The researchers at 38 experimental stations deep in the silence of Los Padres National Forest oak groves are trying to figure out why the seedling stage of the trees--in which they are a few feet tall, with two-inch diameter trunks--is virtually non-existent.
The oak is the tree most often seen in California, and there are up to 50,000 of them in Los Padres, 150 miles northwest of Los Angeles.
Saving the oaks is important, forest ecologist Mark Borchert said, because they provide an important source of food for wildlife.
There is a "very elaborate organization built around acorns," he said.
20% of Acorns Sprout
The experiment in the forest's American Canyon area north of Santa Barbara took root in 1984, when 3,040 blue oak acorns were sown. Roughly that many acorns were planted again last year. About 20% sprouted from each planting.
The experiment is expected to shed some light on why there are so few seedlings from blue oaks, the species that used to dominate Northern and Central California hillsides.
Something is hindering the development of the trees, and it may take generations to come up with answers, Borchert said.
One culprit may be a winged predator, he said, noting that scrub jays plant acorns and, remembering where they buried them, return later to eat most of them. But some acorns make it and sprout.
It takes oaks about 60 to 80 years to reach the seedling stage. The trees take several hundred years to reach maturity, and they often live thousands of years.

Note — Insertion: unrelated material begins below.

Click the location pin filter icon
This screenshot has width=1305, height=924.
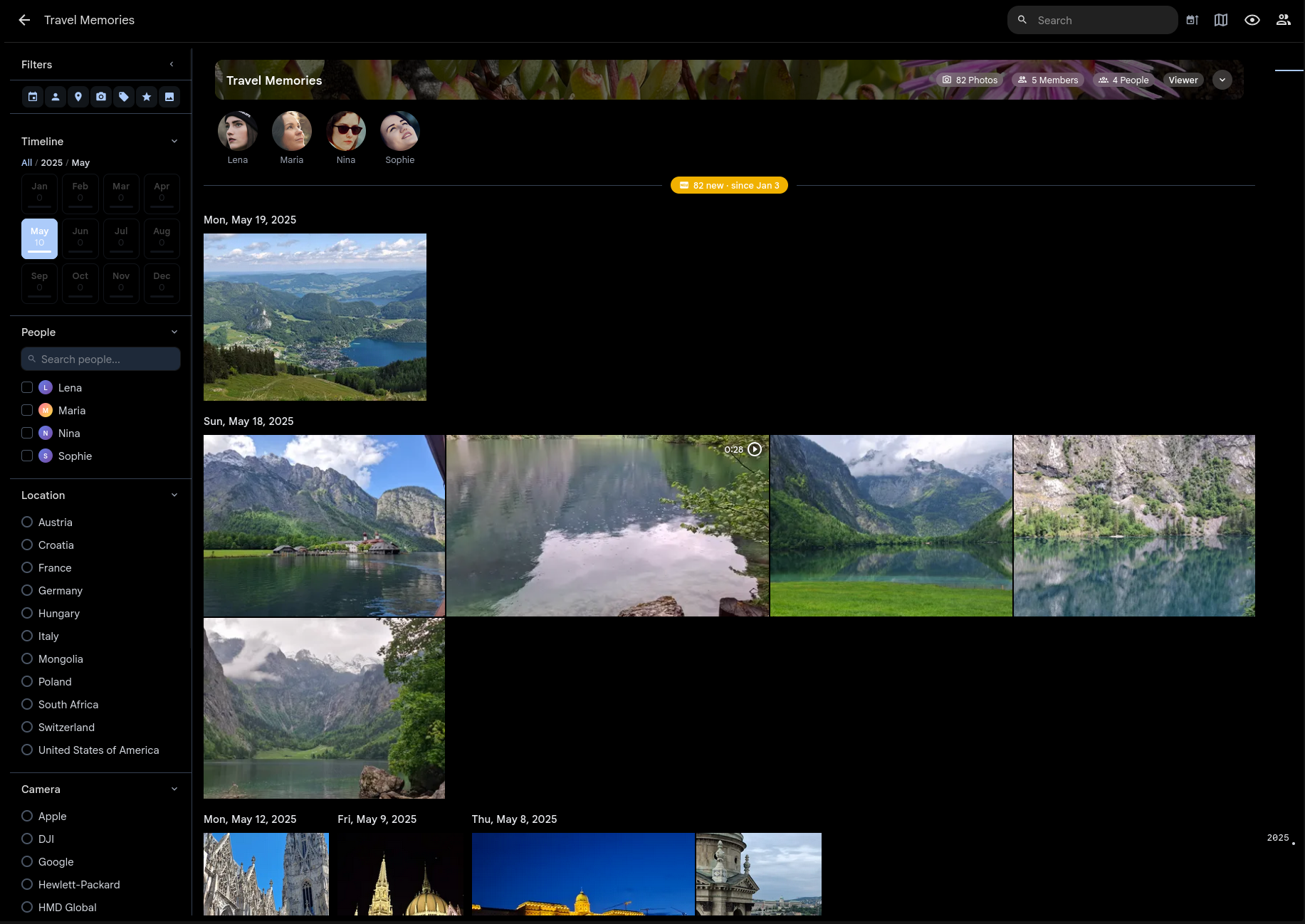pyautogui.click(x=78, y=97)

Many people blame nibbling deer and cattle for the oak seedling loss, but that theory is discounted because in Sequoia National Park, where cattle have been excluded since the park was established more than 100 years ago, there has been virtually no oak regeneration, Borchert said.
Fences Do Not Help
Also, there has been very little regeneration in an area fenced off for more than 30 years near the University of California, Berkeley, where studies are being conducted to determine how big an oak has to get before it can survive nibbling by deer and cattle, he said.
In the fenced Los Padres National Forest test areas, there also has been little regeneration, Borchert said.
Borchert said his 38-enclosure experiment is a duplication of experiments done elsewhere, including one on a much smaller scale in Monterey County on valley oaks, whose numbers have been drastically reduced on the flatlands by development and agriculture, and similar experiments in England, where oak regeneration also is a problem.